I’ve seen a few articles saying that the Tory campaign fail can be attributed to Crosby’s insistence on message discipline or M&C Saatchi-style ‘brutal simplicity’.
The argument runs: repeating “strong and stable leadership” was a dumb thing to do and the constant reiteration of that phrase got annoying. They then contend that in a fragmented media landscape you need a multifaceted approach and suggest that a Crosby-style single-minded campaign is for a previous age.
Having a single, simple and compelling narrative is a fundamental aspect of a good election campaign.
What went wrong in the Conservative campaign was that Theresa May simply parroted the strapline, rather than telling the story.
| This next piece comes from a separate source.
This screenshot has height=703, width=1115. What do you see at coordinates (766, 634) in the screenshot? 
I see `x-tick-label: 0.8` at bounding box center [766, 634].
May’s pitch was rigid, badly presented and done in turgid environments which bored the press pack travelling with her and everyone who had to read or watch the coverage.
The Conservative narrative that was very well-constructed in the build-up to the election was as follows: Theresa May will defy the vested interests to bring about change for those just about managing.
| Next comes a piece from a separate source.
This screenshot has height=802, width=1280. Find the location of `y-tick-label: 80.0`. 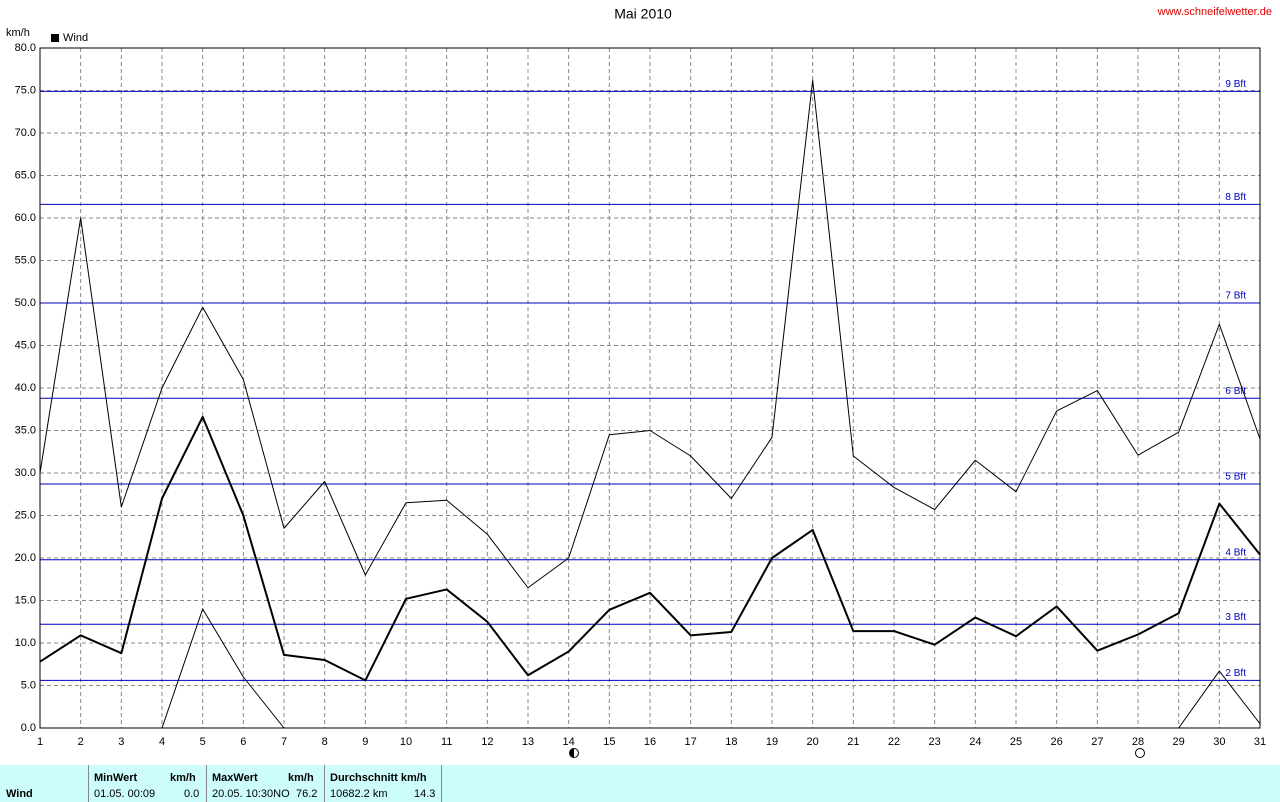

It’s that narrative that gave May her 20 point poll lead at the start of the campaign.
“Strong and stable leadership” was intended to be a mental shortcut for a Conservative Party that would stand up to the EU and negotiate a good deal for Britain; for an economy that delivered for ordinary people; for a party that understood the way lots of people felt about immigration; for a Prime Minister unafraid of taking on big corporations such as energy companies; for a leader who could defend the country against internal and external threats.
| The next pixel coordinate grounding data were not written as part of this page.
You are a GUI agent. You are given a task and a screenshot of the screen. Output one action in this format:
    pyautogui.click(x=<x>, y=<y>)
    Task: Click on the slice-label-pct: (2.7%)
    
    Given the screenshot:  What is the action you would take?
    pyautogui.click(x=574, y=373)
If you look at the messaging that the Conservatives were deploying on social media advertising – a selection below – you will see that is the story that Lynton Crosby and agency Edmonds Elder were trying to tell.
But Theresa May lacked the flexibility and craft to be able to tell these individual stories in interesting and motivating ways, using “strong and stable leadership” as a unifying theme, without sounding like a robot.
Given that earned media coverage – which at election time is largely generated by a party leader – is disproportionately important on the end result, this was a major barrier to success.
If you think about the successful Vote Leave campaign which took place last year, they had a brilliantly consistent message: take back control. But the people and organisations that were delivering it did it with flare, passion and energy.
The problem wasn’t the message, it was the messenger.